#### [Your assignment]
In the lines below, find the one that contains "Image resolution: width=999" and write it out exactly, along with every line that follows it.

#### [Available records]

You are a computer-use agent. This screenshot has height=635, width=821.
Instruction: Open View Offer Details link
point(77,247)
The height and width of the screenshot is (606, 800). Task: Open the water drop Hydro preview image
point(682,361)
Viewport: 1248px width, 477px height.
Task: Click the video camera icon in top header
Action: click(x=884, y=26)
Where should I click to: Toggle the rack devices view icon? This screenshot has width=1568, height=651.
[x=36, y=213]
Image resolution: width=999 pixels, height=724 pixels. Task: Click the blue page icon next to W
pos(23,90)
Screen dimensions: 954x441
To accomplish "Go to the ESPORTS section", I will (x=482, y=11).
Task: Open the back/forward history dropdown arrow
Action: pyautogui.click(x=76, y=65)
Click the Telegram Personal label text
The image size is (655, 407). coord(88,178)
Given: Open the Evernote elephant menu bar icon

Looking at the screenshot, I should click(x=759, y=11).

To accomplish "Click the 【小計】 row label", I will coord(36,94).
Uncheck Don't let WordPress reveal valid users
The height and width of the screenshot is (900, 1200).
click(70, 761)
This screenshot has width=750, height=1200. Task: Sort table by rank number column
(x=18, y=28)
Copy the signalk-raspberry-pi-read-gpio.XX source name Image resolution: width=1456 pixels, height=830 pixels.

#### [Result of this task]
Image resolution: width=999 pixels, height=724 pixels. Task: Click the blue page icon next to W
pos(23,90)
Screen dimensions: 954x441
To accomplish "Go to the ESPORTS section", I will (x=482, y=11).
Task: Open the back/forward history dropdown arrow
Action: pyautogui.click(x=76, y=65)
Click the Telegram Personal label text
The image size is (655, 407). coord(88,178)
Given: Open the Evernote elephant menu bar icon

Looking at the screenshot, I should click(x=759, y=11).

To accomplish "Click the 【小計】 row label", I will coord(36,94).
Uncheck Don't let WordPress reveal valid users
The height and width of the screenshot is (900, 1200).
click(70, 761)
This screenshot has width=750, height=1200. Task: Sort table by rank number column
(x=18, y=28)
Copy the signalk-raspberry-pi-read-gpio.XX source name Image resolution: width=1456 pixels, height=830 pixels.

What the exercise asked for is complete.